SESSİZLİK - MINDFULNESS (BİLİNÇLİ FARKINDALIK) ÜZERİNE BİR HİKAYE
Sessizlik; çocukları sessizliği dinleyerek çevresindekileri fark etmeye çağıran bir kitap. Kitap APA’nın (Amerika Psikoloji Derneği) çocukların büyürken karşılaştıkları zorluklarla baş etmelerini sağlamak adına hazırladıkları kitaplardan bir tanesi.
Kitapta referans verilen “Mindfulness” kelimesinin tam Türkçe karşılığı olmasa da çoğunlukla farkındalık - bilinçli farkındalık olarak kullanılıyor.
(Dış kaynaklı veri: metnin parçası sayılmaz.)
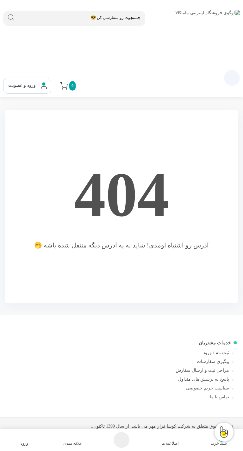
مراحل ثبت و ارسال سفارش (202, 370)
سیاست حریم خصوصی (207, 388)
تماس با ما (219, 397)
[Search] (11, 17)
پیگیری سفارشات (213, 361)
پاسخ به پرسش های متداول (203, 379)
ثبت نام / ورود (216, 352)
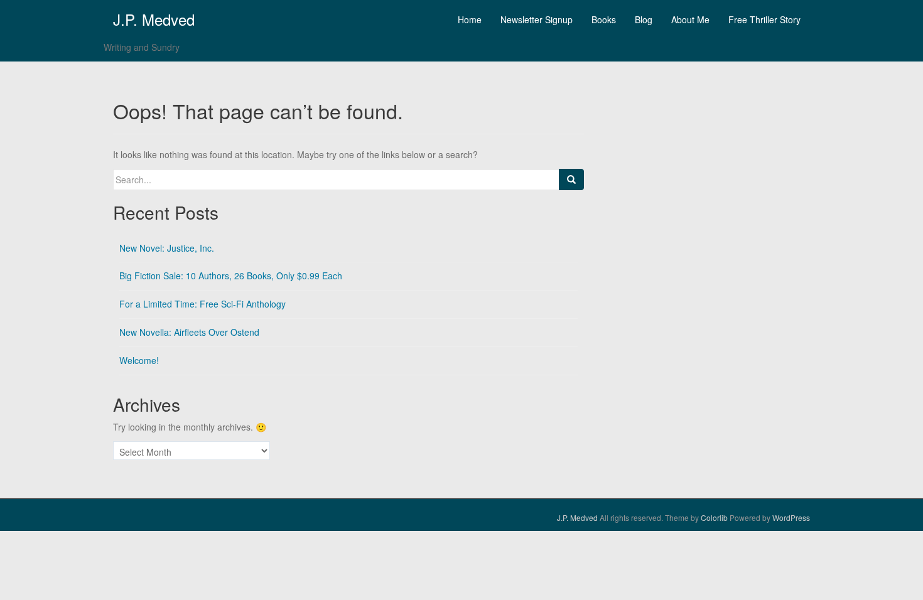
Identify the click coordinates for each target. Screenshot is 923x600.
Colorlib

Kitap, bilgisayar, televizyon, tablet ve gürültü gibi fazla uyarana maruz kalan ve bu sebeple zorluk, stres ve kaygı yaşayan çocuklar için mini bir rehber olarak hazırlanmış. Ancak bu ihtiyaçtan yetişkinlerin azade olduğunu iddia etmek zor. Yetişkinler için “mindfulness” üstüne epey külliyat olmakla beraber bu kitap hem çocuklara hem de yetişkinlere.
Sessizlik koşturmaca ve hengame içinde durup ana odaklanmayı, doğayı, etrafta olup bitene, seslere tüm dikkati vermeyi, bunları fark edebilmek, gözlemlemek ve duyabilmek için ne yapılması gerektiğini anlatıyor. Kitap tat alarak yemek, görerek yürümek, rüzgarı hissetmek, bedende olup biteni algılamak için yönergeler veriyor. Bu yönergeler kolaylıkla yetişkin çocuk etkinliklerine çevrilebilir.